» Exercise requirements: Below are some entries. Transcribe the lines from the one holding "This screenshot has width=614, height=982." to the one holding "The height and width of the screenshot is (715, 402).", inclusive, but not the pictures among them.

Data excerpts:
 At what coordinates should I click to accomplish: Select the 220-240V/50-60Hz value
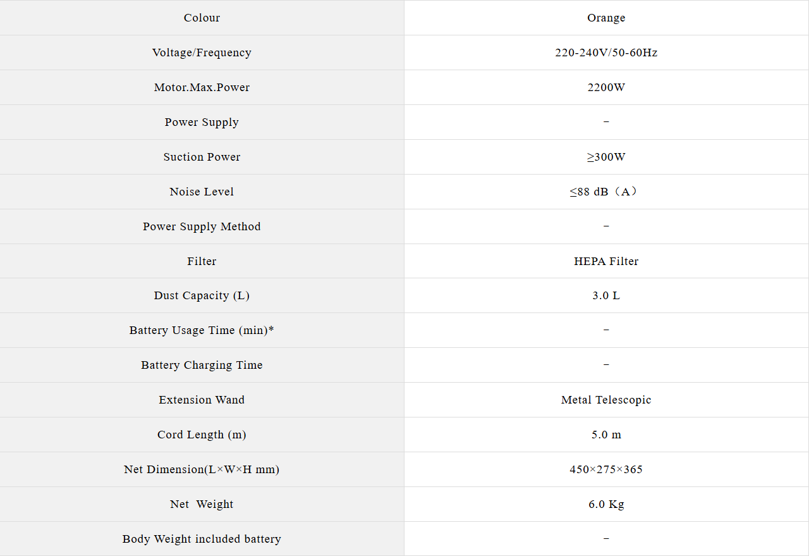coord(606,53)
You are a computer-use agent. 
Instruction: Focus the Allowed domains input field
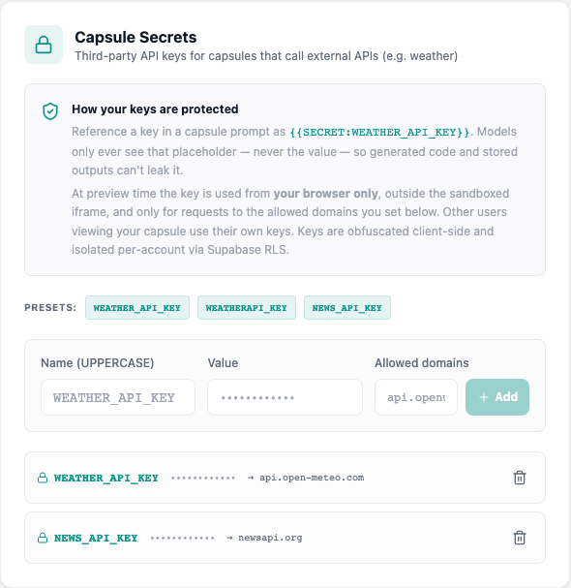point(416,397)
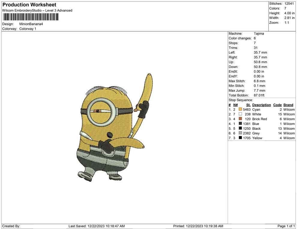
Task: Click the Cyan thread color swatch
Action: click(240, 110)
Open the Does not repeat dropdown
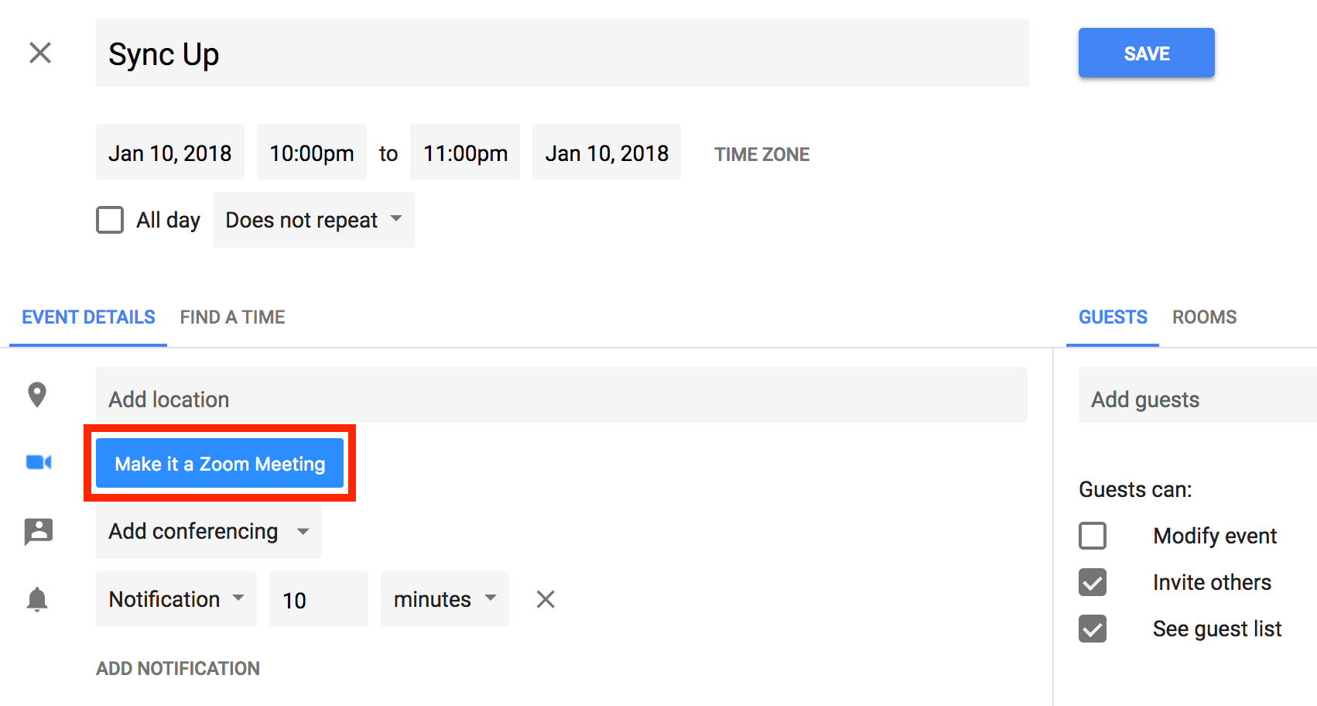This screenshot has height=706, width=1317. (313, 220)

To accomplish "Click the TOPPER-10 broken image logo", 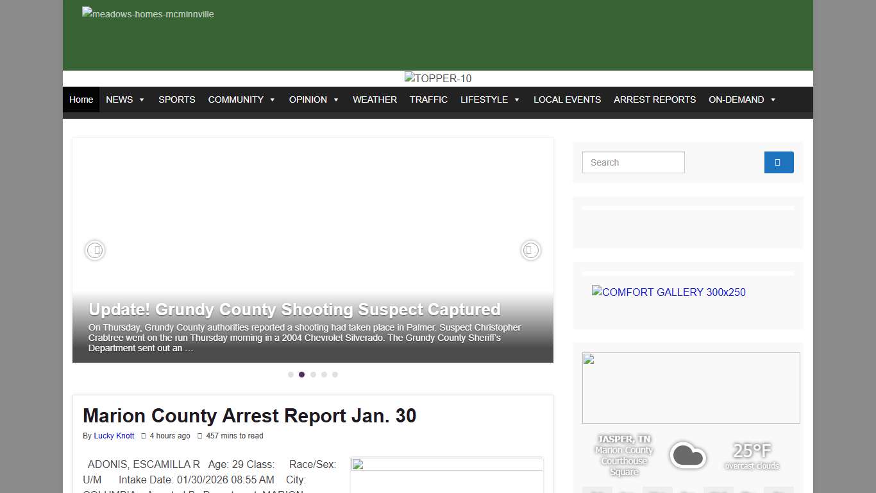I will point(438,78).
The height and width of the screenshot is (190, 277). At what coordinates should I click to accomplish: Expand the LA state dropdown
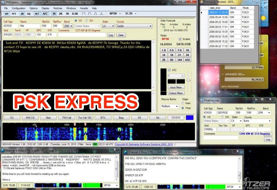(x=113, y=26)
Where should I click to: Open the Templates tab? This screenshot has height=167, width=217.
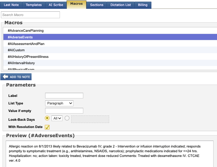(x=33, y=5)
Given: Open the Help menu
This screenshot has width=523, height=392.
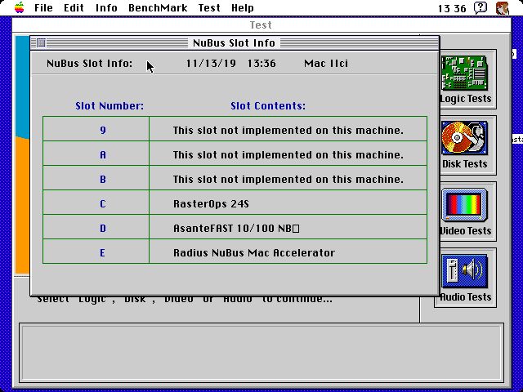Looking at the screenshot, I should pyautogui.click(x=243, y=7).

---

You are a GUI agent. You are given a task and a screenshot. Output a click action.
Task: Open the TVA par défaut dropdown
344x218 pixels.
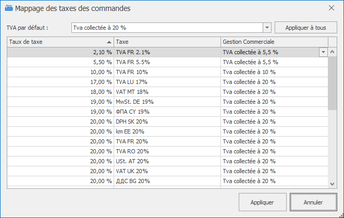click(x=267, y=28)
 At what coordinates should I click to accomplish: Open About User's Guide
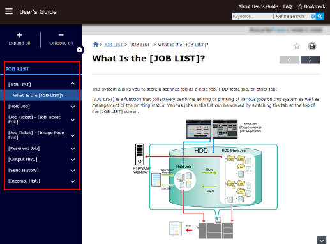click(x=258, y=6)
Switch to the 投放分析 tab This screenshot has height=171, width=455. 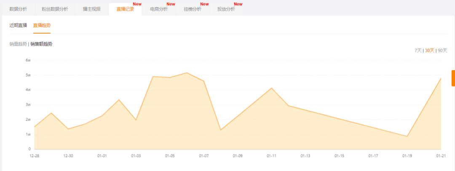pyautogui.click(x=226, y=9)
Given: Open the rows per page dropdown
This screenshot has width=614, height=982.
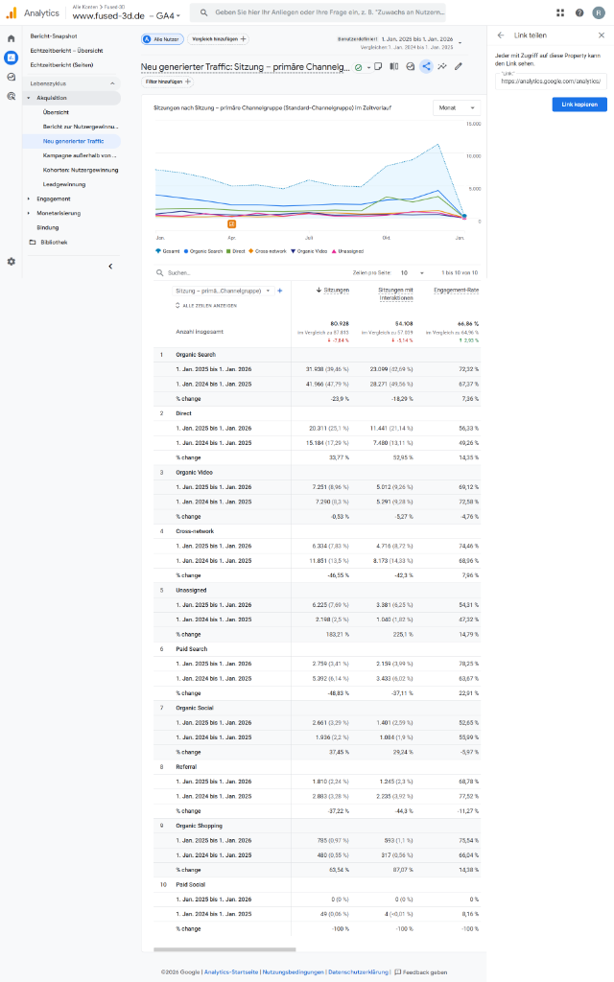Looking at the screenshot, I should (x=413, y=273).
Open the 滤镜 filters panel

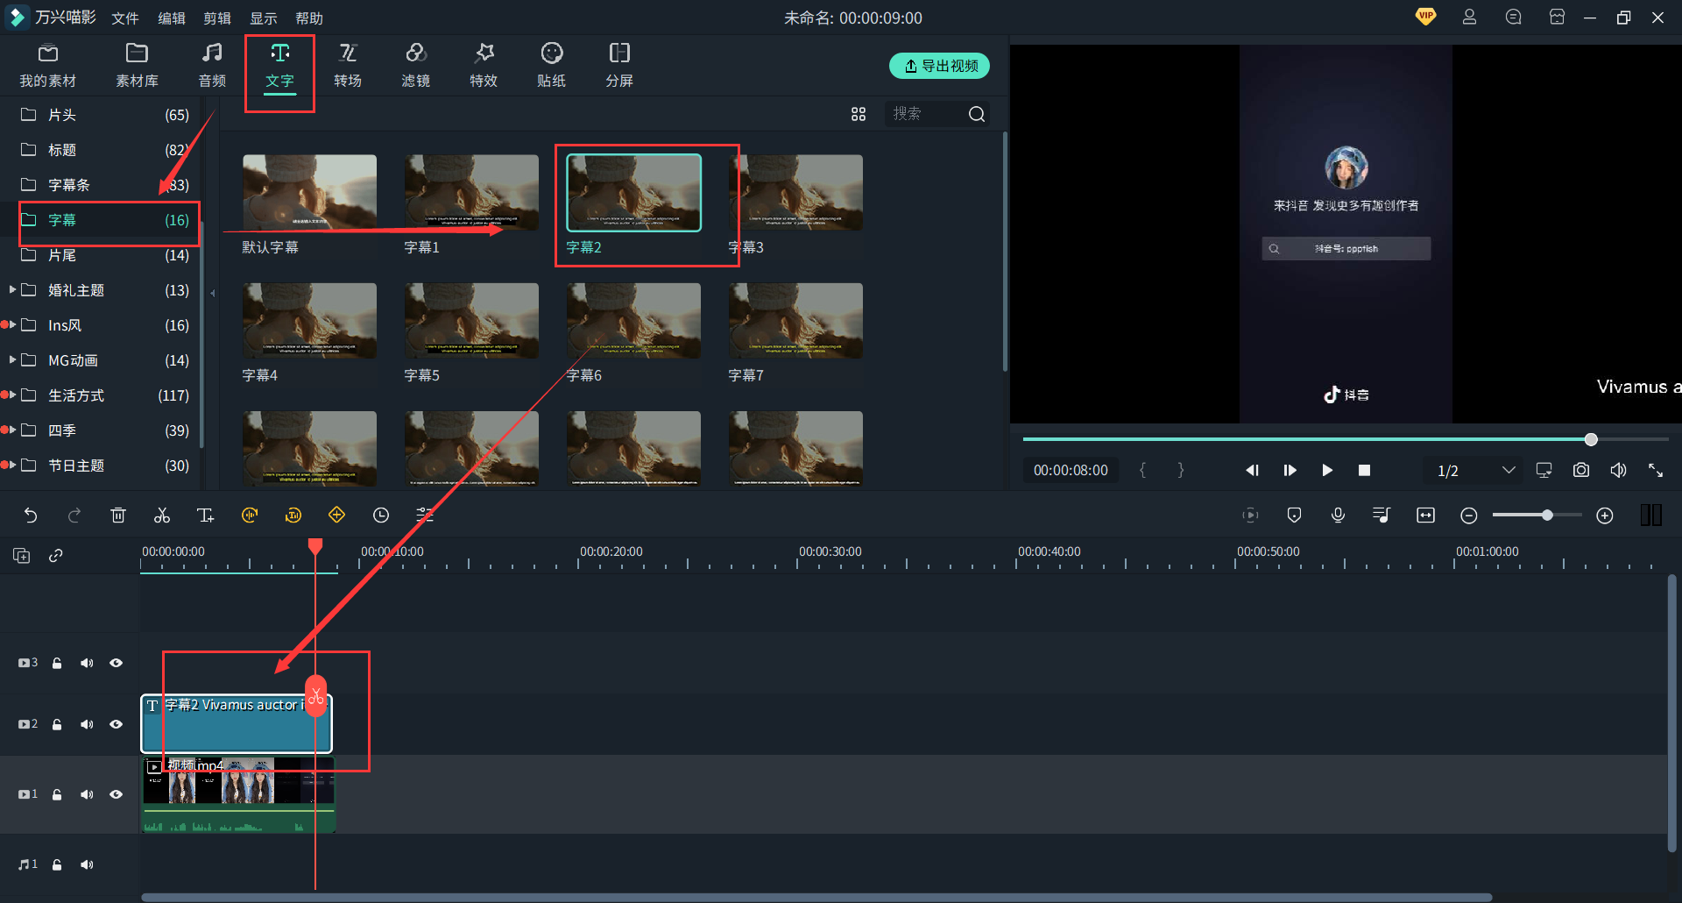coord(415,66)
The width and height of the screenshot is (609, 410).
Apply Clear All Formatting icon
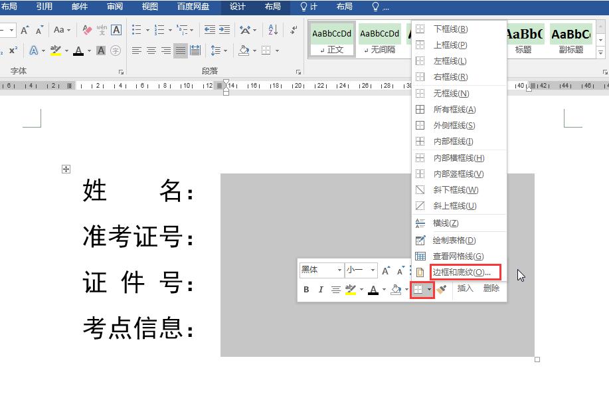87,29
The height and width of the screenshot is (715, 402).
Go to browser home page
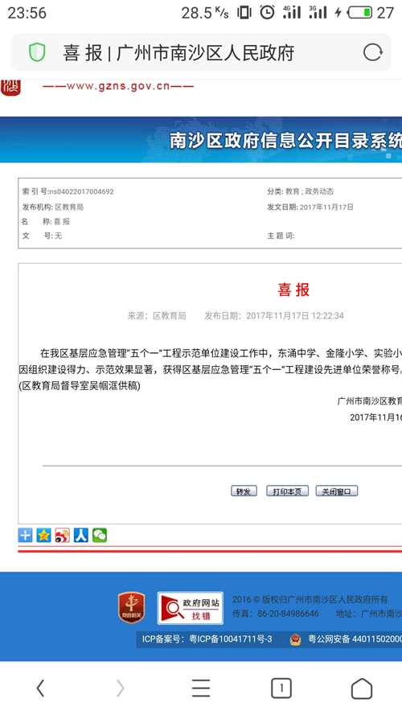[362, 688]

* * *

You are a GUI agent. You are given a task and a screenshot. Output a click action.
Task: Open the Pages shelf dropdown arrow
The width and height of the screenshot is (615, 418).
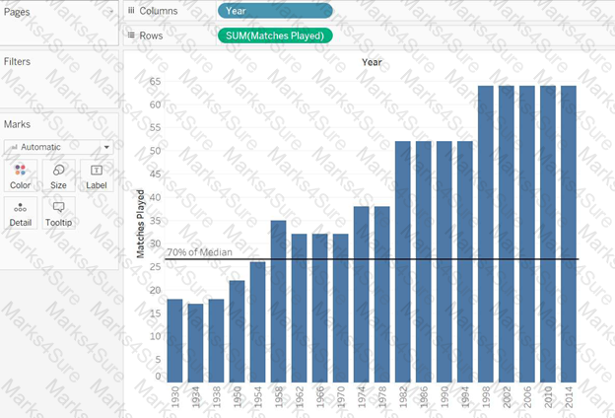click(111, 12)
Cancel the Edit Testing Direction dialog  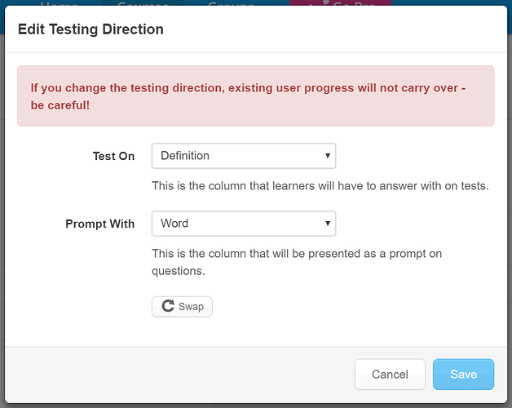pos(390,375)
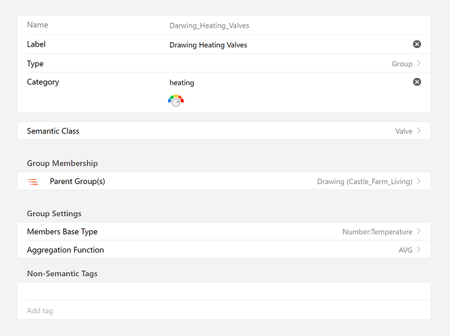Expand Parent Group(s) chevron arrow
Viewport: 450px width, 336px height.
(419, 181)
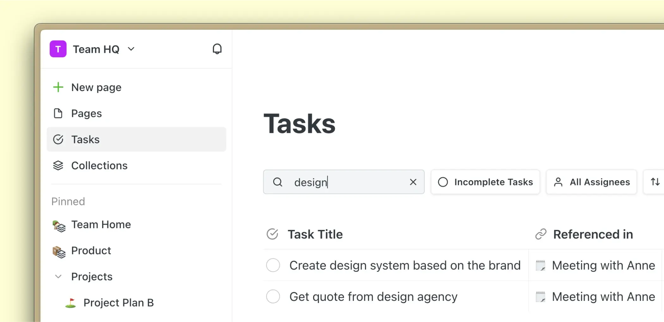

» Output of the task:
This screenshot has width=614, height=982.
Looking at the screenshot, I should (x=413, y=273).
Open the 滤镜 filters panel

coord(415,66)
The width and height of the screenshot is (609, 410).
Apply Clear All Formatting icon
87,29
The height and width of the screenshot is (715, 402).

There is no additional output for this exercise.